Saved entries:
**********
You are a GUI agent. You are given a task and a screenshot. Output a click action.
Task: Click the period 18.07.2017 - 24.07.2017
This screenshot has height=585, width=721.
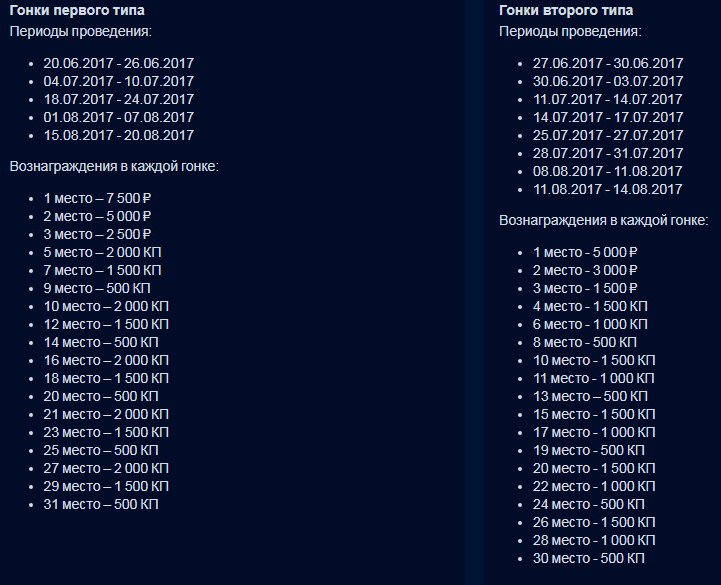tap(119, 99)
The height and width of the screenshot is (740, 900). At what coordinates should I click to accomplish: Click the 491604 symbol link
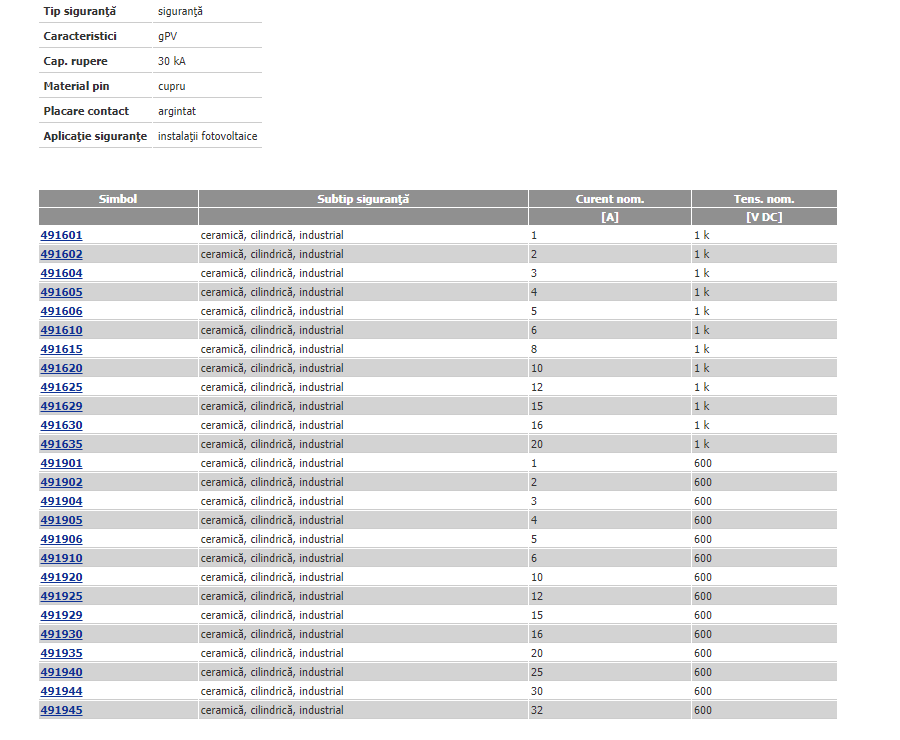(61, 273)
**********
**GOAL OF THE EXERCISE:** Could each line of the data be written out exactly, with no pictures included?

**SOLUTION TO THIS TASK:**
You are a GUI agent. You are given a task and a screenshot. Output a click action.
Task: Click the period 18.07.2017 - 24.07.2017
This screenshot has height=585, width=721.
tap(119, 99)
The height and width of the screenshot is (740, 900). At what coordinates should I click to accomplish: Click the 491604 symbol link
(61, 273)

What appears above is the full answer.